Techie resurrects teletext on a vintage BBC Master
You can get Ceefax via a Pi, but behold it in its most exotic of habitats
Got an old BBC computer in the loft, a spare Raspberry Pi gathering dust in a drawer, and a yearning to return to the days when Teletext was a neat thing?
Andrew Hutchings – aka "LinuxJedi" – posted a blog last week to warm the heart of many a retro enthusiast keen to revisit Teletext in its natural habitat: the Mode 7 display on a BBC computer.
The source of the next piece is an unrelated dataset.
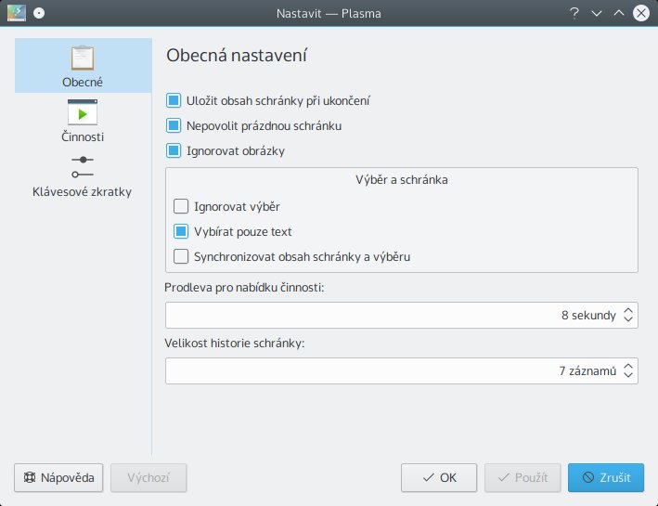
Task: Enable Synchronizovat obsah schránky a výběru
Action: [x=181, y=256]
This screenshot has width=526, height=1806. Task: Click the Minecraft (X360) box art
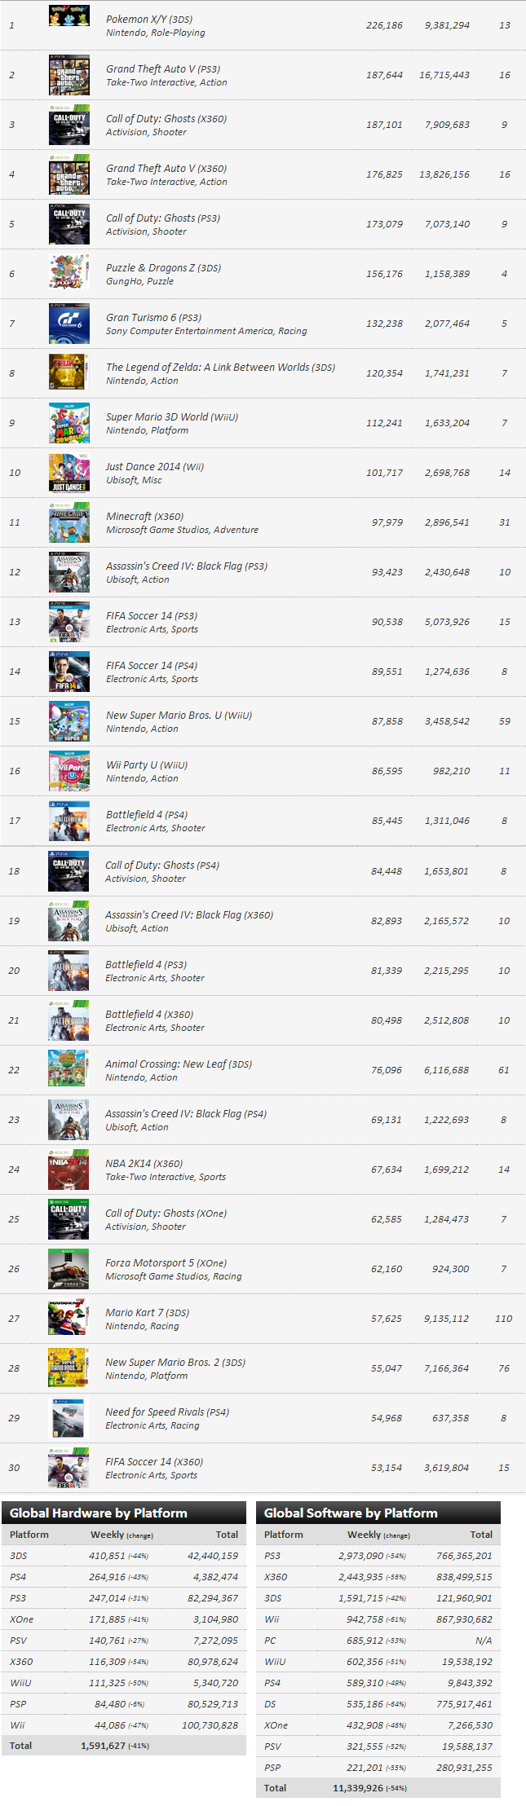(x=69, y=522)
Resurrecting Teletext has long been possible, and bringing the service to life on a Raspberry Pi hooked up to a modern television is relatively straightforward. If you want to experience life from the days when having a Teletext-capable television was impossibly glamorous but don't fancy the tinkering needed to make it happen, there's also a site for that.
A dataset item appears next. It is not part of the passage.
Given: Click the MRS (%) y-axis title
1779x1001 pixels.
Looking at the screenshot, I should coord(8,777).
But where, frankly, is the blood, sweat, and tears fun in that? And so, we come back to Hutchings and a recreation of Teletext on the screen of a BBC Micro – or, in this case, a BBC Master.
Hutchings followed the well-worn path of getting Teletext working on a Pi via the 3.5mm audio/video socket – now deleted from more recent incarnations of the hardware – but set about taking the next step: broadcasting the signal and having it picked up by a BBC computer.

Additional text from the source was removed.